How Does the Preferred Basis Problem Impact Quantum State Representation?

[bon]

Homework Statement

I'm trying to understand the preferred basis problem in the foundations of QM

Ok so I read somewhere that in general any state can be decomposed in different ways.

I don't quite see how this is meant to work

Suppose 'up' / 'down' represent z component of ang mom, then one spin state is

psi = 1/root 2 |up> + 1/root 2 |down>

What's another way to represent this same state in a different basis? How does it relate to the preferred basis problem?

Thanks

Homework Equations

The Attempt at a Solution

 

[Chopin]

Are you familiar with change-of-basis problems for regular finite-dimensional vector spaces? For instance, if you take a plain old Cartesian graph, you can define a set of basis vectors (up-down, side-to-side).
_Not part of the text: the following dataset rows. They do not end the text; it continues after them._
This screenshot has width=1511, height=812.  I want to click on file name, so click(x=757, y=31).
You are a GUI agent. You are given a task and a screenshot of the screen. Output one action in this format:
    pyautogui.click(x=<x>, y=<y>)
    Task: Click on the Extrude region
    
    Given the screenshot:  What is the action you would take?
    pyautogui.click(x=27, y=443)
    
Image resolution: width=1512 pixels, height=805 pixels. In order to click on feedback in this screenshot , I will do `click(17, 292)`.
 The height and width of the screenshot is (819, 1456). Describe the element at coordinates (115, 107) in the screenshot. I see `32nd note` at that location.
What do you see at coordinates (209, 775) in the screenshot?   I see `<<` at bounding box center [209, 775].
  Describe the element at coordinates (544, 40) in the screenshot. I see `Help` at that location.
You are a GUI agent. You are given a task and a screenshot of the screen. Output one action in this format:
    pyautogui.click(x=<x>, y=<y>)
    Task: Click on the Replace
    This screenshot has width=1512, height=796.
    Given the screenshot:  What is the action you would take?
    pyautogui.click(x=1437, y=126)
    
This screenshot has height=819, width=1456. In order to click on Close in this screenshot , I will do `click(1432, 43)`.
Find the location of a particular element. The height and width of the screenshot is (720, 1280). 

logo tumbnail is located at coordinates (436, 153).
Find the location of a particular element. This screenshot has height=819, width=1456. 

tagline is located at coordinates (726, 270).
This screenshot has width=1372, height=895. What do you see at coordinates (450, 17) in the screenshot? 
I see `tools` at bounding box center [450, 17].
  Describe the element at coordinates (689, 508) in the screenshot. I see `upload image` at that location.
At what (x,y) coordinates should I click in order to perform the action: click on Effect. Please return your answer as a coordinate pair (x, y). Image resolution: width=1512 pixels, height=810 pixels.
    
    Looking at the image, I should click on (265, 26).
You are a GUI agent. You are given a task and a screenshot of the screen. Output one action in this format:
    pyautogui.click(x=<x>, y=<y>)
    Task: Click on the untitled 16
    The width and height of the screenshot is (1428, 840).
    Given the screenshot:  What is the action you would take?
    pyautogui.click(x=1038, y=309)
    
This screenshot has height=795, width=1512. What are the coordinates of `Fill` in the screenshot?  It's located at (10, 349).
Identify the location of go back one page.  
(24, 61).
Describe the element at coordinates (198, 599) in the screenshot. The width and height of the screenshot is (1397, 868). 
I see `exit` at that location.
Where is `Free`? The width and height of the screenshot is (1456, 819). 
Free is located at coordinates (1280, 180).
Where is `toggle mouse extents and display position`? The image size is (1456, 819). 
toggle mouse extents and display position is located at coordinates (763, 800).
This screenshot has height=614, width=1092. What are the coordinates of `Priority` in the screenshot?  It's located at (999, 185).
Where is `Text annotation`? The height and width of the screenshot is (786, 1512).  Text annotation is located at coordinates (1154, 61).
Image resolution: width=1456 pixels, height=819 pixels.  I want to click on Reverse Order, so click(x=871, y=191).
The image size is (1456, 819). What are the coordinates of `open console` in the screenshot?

Then a vector pointing to the right is (1,0), and a vector pointing up is (0,1). A vector with unit norm pointing at a 45 degree angle is 1/sqrt(2) (1, 1). However, you could also define the basis vectors as (45 degrees right, 45 degrees left), in which case the 45 degree vector becomes (1,0), and the up-down and side-to-side vectors are mixed.

In QM it works exactly the same way. In the spin system, you have Spin Z+ and Spin Z-, so you can define those as the basis vectors and have (1,0) and (0,1) as the two basis states. However, you can also define spin in a different direction, in which case the Z+ and Z- states will be represented as a mixed vector, just like the 45-degree vector above.